1.10 Post-Closing Adjustment Payment.
(a) If the Final Merger Consideration is greater than the Closing Merger Consideration, then (i) the Parent shall promptly (but in any event within two (2) Business Days following the final determination of the Final Merger Consideration) pay to (A) the Paying Agent (for distribution to the Stockholders) the Paying Agent Percentage of the amount of such difference (less any fees and expenses) by wire transfer of immediately available funds to an account designated in writing by the Paying Agent to the Parent and (B) the Surviving Company (for distribution to the holders of Vested Options and Warrants in accordance with the procedures set forth in Section 1.03) the Surviving Company Percentage of the amount of such difference (less any fees and expenses) by wire transfer of immediately available funds to an account designated in writing by the Surviving Company, and (ii) the Securityholder Representative and the Parent shall deliver a joint written instruction to the Escrow Agent to release to the Paying Agent (for distribution to the Stockholders) the Paying Agent Percentage of the funds in the Adjustment Reserve Account and to the Surviving Company (for distribution to the holders of Vested Options and Warrants in accordance with the procedures set forth in Section 1.03) the Surviving Company Percentage of the funds in the Adjustment Reserve Account.
(b) If the Final Merger Consideration is equal to or less than the Closing Merger Consideration, the Parent and the Securityholder Representative (on behalf of the Securityholders) shall promptly (but in any event within two (2) Business Days) deliver a joint written instruction to the Escrow Agent to pay (i) to the Parent, a portion of the Adjustment Reserve Account equal to the absolute value of such difference, if any (the “Shortfall Amount”) (or the full amount of the Adjustment Reserve Account if less than the Shortfall Amount), by wire transfer of immediately available funds from the Adjustment Reserve Account to one (1) or more accounts designated by the Parent, (ii) to the Paying Agent, the Paying Agent Percentage of the funds in the Adjustment Reserve Account, if any, remaining after the payment contemplated by item (i) (for distribution to the Stockholders) and (iii) to the Surviving Company, the Surviving Company Percentage of the funds in the Adjustment Reserve Account, if any, remaining after the payment contemplated by item (i) (for distribution to the holders of Vested Options and Warrants in accordance with the procedures set forth in Section 1.03). To the extent that funds in the Adjustment Reserve Account are insufficient to pay the Shortfall Amount to the Parent, then the Parent may, at its sole election, recover the amount of any such shortfall either from the Escrow Account or the Special Escrow Account. The funds in the Adjustment Reserve Account, the Escrow Account and the Special Escrow Account shall be the sole and exclusive remedy available to the Parent for any Shortfall Amount.
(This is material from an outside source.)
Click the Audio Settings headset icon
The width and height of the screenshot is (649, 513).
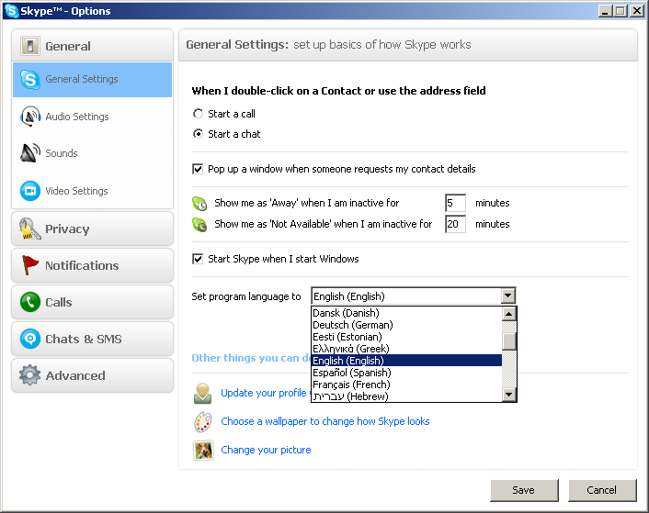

(c) All payments made pursuant to this Section 1.10 shall be treated as adjustments to the Merger Consideration for Tax purposes. Payments to the Securityholders pursuant to this Section 1.10 shall be made in accordance with their respective Pro Rata Shares of the aggregate amounts due (recognizing, for the avoidance of doubt, that the portion thereof attributable to Capital Stock will be paid by the Paying Agent and the portion thereof attributable to Vested Options and Warrants will be paid by the Surviving Company).
1.11 Escrow Accounts. (a) At the Closing, the Parent shall deliver the sum of $1,400,000 (such amount, the “Escrow Amount”) in immediately available funds into a separate escrow account (the “Escrow Account”) (b) at the Closing, the Parent shall deliver the sum of $1,000,000 (such amount, the “Adjustment Reserve Amount”) in immediately available funds into a separate escrow account (the “Adjustment Reserve Account”), and (c) promptly following the Closing, Parent shall deliver the amount set forth on Schedule 1.11 in Parent Shares (such amount, the “Special Escrow Amount”) into a separate escrow account (the “Special Escrow Account”), each such account to be established and maintained by the Escrow Agent pursuant to the terms and conditions of an escrow agreement in a form reasonably acceptable to the Parent and the Company, with such changes as may be required by the Escrow Agent and reasonably acceptable to the Parent and the Securityholder Representative, to be entered into on the Closing Date by the Parent, the Securityholder Representative and the Escrow Agent (the “Escrow Agreement”). The amount contained in the Adjustment Reserve Account shall serve as a security for any amounts due from the Securityholders pursuant to Section 1.10. The amount contained in the Escrow Account shall serve as a security for any amounts due from the Securityholders pursuant to Section 1.10, Section 10.03 or Article VIII, if any. The amount contained in the Special Escrow Account shall serve as a security for any amounts due from the Securityholders pursuant to Section 1.10 or Section 8.02(h), if any.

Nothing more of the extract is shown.